Le philosophe allemand Johann Kaspar Spurzheim estimait que les manières enseignées aux enfants devraient comprendre « tout l’éventail des gestes charitables qui naissent de la conscience de leurs obligations envers leurs semblables ». Leur somme produit cette « bonne éducation » que nos grands-parents définissaient comme « la bienveillance dans les petites choses et l’habitude de penser d’abord aux autres ».
Faire d’un enfant un bon citoyen devrait être une raison suffisante pour lui inculquer les règles de la civilité, mais l’effort se justifie également pour des motifs plus terre à terre. Le sagace lord Chesterfield n’y voyait pas pour rien « le fruit du bon sens »; les petits sacrifices que nous consentons pour plaire aux autres nous valent en général de grandes indulgences.

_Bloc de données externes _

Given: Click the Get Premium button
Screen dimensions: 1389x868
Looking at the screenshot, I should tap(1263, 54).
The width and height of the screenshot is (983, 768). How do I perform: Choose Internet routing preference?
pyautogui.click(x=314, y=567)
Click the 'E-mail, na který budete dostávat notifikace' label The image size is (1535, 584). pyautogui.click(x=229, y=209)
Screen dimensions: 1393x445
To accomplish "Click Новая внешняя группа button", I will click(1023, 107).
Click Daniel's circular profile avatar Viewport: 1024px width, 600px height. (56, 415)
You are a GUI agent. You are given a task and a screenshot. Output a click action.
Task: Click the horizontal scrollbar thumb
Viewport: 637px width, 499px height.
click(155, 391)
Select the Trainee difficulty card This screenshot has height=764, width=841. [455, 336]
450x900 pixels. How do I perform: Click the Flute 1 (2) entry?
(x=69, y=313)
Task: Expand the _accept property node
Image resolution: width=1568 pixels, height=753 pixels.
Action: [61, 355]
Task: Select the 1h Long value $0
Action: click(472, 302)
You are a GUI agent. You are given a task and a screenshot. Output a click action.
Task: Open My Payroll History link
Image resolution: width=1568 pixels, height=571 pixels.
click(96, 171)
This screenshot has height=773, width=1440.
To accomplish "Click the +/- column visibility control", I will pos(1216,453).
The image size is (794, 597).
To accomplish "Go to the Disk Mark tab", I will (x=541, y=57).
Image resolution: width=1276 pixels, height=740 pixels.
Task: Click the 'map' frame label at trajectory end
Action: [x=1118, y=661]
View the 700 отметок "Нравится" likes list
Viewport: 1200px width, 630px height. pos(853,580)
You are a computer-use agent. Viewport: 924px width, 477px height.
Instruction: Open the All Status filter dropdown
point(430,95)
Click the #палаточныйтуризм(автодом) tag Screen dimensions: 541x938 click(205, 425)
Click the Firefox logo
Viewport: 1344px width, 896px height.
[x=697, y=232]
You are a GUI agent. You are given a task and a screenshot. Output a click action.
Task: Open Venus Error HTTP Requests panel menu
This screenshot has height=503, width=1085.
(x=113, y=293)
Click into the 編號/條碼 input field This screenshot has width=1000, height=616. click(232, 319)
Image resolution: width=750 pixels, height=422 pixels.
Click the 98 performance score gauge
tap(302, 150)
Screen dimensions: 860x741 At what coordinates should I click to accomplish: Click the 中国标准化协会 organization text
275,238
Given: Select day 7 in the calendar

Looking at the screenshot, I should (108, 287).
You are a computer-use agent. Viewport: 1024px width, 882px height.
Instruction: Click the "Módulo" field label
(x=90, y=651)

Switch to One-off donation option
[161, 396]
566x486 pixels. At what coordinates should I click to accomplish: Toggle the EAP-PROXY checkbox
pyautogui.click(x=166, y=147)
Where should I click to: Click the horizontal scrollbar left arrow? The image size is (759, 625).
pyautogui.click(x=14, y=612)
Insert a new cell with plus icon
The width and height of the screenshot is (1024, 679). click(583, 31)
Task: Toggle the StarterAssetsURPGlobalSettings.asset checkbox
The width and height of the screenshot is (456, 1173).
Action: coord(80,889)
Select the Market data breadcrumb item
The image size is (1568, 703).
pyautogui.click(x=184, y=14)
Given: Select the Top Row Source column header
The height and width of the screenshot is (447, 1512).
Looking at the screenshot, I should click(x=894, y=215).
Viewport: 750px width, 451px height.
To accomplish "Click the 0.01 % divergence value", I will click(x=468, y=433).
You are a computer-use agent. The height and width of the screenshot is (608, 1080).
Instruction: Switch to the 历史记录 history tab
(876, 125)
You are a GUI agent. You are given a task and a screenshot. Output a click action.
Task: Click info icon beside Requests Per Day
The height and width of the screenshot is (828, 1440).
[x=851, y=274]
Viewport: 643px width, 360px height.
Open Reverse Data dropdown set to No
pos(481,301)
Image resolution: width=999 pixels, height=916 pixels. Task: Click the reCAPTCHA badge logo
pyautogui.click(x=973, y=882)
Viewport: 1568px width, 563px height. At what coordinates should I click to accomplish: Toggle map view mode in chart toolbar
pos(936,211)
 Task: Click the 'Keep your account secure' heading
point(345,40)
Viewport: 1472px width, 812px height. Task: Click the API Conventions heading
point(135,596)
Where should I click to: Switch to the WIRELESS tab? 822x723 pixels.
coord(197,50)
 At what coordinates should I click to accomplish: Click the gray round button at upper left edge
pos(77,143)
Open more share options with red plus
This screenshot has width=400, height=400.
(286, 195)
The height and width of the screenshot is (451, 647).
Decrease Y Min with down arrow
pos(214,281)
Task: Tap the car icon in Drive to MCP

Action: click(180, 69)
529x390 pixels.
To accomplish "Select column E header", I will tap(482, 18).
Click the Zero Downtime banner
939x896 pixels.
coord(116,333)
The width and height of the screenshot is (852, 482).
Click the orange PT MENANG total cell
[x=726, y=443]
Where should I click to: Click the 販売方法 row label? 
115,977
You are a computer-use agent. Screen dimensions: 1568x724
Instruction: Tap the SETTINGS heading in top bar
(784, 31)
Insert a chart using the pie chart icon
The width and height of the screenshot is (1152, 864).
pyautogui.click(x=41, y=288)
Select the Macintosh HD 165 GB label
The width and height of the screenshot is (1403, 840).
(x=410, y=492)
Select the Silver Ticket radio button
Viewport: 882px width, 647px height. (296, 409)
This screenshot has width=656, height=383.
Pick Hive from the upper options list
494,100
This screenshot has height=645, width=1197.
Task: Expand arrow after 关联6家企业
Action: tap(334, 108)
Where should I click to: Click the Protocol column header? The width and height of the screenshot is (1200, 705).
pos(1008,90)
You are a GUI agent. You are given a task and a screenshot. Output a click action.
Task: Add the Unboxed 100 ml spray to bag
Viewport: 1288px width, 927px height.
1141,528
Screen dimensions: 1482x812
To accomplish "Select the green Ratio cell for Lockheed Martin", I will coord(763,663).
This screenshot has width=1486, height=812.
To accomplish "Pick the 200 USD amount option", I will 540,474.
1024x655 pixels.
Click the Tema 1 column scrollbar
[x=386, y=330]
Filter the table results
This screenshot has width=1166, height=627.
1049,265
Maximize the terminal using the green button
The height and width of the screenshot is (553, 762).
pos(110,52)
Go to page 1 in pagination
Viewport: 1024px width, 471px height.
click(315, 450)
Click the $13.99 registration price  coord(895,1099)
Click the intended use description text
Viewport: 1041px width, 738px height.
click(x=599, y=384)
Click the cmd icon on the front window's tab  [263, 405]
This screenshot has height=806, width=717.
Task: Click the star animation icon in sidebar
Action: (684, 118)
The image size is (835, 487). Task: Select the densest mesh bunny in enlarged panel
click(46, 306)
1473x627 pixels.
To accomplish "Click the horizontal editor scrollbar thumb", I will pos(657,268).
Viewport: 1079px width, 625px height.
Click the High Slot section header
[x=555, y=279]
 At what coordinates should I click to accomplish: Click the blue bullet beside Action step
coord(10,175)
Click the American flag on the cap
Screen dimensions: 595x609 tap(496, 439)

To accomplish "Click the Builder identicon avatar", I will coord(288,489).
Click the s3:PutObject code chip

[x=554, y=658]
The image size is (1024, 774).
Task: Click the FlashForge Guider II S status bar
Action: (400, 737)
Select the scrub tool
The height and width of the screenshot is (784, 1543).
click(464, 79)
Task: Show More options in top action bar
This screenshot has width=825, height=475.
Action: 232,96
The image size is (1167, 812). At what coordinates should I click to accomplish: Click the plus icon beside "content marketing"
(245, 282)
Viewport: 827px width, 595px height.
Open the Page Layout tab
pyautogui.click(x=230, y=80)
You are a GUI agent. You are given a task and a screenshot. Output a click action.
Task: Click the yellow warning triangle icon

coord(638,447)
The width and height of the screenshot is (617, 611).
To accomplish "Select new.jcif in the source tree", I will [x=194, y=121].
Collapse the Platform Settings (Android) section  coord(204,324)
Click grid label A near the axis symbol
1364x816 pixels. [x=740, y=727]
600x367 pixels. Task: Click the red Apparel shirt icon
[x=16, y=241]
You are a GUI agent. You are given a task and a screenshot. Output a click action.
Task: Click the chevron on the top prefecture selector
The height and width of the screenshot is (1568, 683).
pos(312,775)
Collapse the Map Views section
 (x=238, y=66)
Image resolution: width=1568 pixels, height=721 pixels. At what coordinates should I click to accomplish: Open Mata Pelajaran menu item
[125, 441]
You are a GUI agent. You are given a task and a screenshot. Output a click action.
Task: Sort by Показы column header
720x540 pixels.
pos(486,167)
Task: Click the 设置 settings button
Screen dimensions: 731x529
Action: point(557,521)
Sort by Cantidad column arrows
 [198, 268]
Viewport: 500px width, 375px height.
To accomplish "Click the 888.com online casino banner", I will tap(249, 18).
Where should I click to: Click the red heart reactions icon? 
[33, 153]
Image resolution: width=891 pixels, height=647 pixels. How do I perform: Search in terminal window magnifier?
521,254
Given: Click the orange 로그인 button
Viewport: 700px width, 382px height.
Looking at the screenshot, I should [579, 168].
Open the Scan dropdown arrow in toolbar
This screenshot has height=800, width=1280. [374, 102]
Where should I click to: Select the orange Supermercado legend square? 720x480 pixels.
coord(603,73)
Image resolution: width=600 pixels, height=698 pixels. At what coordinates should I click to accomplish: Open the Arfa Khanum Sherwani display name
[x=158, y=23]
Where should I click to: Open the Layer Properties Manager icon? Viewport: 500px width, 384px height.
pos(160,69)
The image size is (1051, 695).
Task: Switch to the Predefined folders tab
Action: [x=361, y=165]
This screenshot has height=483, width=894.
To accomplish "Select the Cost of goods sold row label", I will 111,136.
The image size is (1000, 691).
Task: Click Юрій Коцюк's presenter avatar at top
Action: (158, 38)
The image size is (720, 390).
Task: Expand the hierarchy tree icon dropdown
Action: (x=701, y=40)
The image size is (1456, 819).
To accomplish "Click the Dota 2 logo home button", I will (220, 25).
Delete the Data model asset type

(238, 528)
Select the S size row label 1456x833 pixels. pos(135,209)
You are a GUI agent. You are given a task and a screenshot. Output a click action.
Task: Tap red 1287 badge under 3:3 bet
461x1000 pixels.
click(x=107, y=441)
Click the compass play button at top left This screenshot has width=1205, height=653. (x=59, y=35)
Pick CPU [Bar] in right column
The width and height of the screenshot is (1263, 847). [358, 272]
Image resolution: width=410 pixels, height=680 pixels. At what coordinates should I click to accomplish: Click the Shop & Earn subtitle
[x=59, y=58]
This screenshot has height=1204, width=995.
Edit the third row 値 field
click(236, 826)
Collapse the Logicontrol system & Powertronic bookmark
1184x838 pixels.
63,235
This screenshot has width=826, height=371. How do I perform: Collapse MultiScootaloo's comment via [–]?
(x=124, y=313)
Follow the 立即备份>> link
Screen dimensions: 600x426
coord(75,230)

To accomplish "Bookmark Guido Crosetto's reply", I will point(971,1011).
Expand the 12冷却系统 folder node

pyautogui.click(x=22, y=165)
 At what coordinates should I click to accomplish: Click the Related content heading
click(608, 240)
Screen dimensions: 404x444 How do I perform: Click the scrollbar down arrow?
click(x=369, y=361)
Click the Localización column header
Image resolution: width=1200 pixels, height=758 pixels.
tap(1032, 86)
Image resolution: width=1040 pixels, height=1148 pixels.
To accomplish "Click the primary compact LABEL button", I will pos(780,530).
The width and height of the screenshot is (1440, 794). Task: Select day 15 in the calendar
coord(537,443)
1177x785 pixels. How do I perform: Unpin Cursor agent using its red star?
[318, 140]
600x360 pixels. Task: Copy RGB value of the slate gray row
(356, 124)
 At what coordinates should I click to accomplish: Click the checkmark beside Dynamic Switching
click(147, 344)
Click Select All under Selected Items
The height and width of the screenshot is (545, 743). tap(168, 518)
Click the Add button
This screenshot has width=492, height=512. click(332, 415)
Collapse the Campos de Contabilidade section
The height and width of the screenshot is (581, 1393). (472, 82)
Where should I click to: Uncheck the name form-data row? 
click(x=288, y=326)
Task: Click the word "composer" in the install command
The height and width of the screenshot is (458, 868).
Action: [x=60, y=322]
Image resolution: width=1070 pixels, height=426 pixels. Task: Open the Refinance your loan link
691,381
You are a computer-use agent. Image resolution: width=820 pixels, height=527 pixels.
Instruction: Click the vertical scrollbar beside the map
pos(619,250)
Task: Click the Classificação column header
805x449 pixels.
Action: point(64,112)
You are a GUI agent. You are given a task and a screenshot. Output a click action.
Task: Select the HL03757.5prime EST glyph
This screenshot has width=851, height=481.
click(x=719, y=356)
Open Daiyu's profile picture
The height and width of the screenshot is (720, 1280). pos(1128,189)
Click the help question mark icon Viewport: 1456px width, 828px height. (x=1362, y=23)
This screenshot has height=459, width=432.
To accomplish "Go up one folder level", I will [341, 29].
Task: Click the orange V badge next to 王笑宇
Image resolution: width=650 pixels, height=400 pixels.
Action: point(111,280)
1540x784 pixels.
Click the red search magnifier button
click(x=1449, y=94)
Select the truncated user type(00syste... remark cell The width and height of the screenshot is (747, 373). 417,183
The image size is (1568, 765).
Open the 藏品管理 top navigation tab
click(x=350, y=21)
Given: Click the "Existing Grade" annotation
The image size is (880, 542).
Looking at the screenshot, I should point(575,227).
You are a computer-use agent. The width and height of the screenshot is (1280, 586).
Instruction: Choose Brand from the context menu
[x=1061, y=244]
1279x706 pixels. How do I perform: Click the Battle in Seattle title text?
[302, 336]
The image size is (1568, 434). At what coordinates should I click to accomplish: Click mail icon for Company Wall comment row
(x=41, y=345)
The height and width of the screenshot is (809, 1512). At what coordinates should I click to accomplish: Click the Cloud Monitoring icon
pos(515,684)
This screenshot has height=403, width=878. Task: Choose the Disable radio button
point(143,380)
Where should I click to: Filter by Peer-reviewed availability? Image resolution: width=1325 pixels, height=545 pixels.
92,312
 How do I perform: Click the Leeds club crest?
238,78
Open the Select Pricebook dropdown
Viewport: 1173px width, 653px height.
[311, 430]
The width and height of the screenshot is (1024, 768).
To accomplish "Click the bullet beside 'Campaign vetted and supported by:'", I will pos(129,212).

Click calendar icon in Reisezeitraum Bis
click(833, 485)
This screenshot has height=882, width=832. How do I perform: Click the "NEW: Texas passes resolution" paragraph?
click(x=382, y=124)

Nous avons donc une raison bassement matérielle d’être civils : cela facilite notre ascension socioprofessionnelle. Qu’on vende des biens, des services ou sa propre personnalité, on gagne toujours à se montrer affable. Dans le secteur privé comme dans le service public, ceux qui aspirent aux premiers rangs doivent gagner la loyauté de leurs collègues, et cela exige une considération sans faille qui entretienne leur bienveillance.
Ce succès-là n’est rien, cependant, à comparer à la paix de l’âme. L’estime de soi est une denrée rare de nos jours. Or, les bonnes manières en sont une source intarissable. Ceux qui savent se conduire en société ne doutent pas d’être bien reçus partout. Ceux qui traitent correctement les autres sont certains d’être traités correctement en retour. En réconfortant leurs semblables, ils se réconfortent eux-mêmes.
Ces échanges d’amabilités contribuent pour une grande part à la qualité de la vie dans un pays ou une collectivité. Ciment social universel, la civilité est particulièrement nécessaire dans une société pluraliste comme celle qui s’est forgée au Canada. Ce n’est pas une tare, au contraire ! Fermons nos oreilles au chant des sirènes qui nous invitent à hausser la voix, à durcir le ton, à brandir le poing, sous prétexte que le monde moderne « ne fait pas de cadeau ». Nous passons pour des naïfs, les scouts de l’humanité ? Il y a des réputations moins enviables. La B.A. est une invention scoute.
Gardons-nous de toute complaisance, toutefois. C’est un fait que la civilité et donc, la civilisation, ont régressé au Canada. Il appartient à tous ceux qui ont une influence sur la jeunesse et aux parents en particulier de reprendre le flambeau de la politesse que notre société a laissé échapper. L’effort est d’autant plus urgent que les jeunes sont bombardés d’exemples contraires. Au lieu de rougir de notre civilité, nous devrions en faire un trait distinctif de notre identité collective, un motif de fierté nationale.